=== DATA SUPPLIED ===
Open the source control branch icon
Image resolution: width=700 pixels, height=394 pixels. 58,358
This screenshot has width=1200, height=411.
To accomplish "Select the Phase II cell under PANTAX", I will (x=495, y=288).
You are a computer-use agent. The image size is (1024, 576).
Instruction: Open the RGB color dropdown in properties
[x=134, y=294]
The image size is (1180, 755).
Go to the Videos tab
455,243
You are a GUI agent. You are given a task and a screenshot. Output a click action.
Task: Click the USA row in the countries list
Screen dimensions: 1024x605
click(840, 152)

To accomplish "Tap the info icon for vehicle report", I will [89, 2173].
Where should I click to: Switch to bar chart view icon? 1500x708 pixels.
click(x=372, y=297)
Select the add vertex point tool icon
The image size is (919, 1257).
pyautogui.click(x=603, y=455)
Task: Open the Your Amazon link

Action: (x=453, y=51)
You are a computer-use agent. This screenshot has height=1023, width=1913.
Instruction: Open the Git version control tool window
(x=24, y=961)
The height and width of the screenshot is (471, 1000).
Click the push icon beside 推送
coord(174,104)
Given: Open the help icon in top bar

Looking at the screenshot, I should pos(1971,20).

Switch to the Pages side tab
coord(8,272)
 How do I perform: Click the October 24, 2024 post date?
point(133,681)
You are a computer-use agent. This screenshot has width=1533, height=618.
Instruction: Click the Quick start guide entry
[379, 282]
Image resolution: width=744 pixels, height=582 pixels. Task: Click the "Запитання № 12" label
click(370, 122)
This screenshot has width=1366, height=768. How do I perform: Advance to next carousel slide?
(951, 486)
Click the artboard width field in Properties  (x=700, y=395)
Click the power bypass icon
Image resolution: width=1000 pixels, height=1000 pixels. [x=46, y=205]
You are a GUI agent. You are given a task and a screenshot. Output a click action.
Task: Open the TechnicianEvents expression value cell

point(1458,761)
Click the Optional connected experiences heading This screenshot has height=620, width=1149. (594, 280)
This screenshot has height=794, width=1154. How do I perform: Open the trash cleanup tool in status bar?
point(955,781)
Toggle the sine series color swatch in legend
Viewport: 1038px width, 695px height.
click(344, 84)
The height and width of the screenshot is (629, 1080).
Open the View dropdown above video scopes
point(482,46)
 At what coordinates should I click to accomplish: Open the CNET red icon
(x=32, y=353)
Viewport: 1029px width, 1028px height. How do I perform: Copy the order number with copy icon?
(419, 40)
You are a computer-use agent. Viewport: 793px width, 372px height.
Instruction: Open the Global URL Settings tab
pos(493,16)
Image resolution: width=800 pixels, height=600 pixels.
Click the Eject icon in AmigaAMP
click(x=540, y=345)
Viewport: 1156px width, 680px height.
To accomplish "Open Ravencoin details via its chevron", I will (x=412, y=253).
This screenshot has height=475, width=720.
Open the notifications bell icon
===
In your reply, restate exactly the lines from the start of the records above through the line holding "You are a computer-use agent. The", including both, and nothing else.

• [RESPONSE FOR THIS EXERCISE]
Open the source control branch icon
Image resolution: width=700 pixels, height=394 pixels. 58,358
This screenshot has width=1200, height=411.
To accomplish "Select the Phase II cell under PANTAX", I will (x=495, y=288).
You are a computer-use agent. The image size is (1024, 576).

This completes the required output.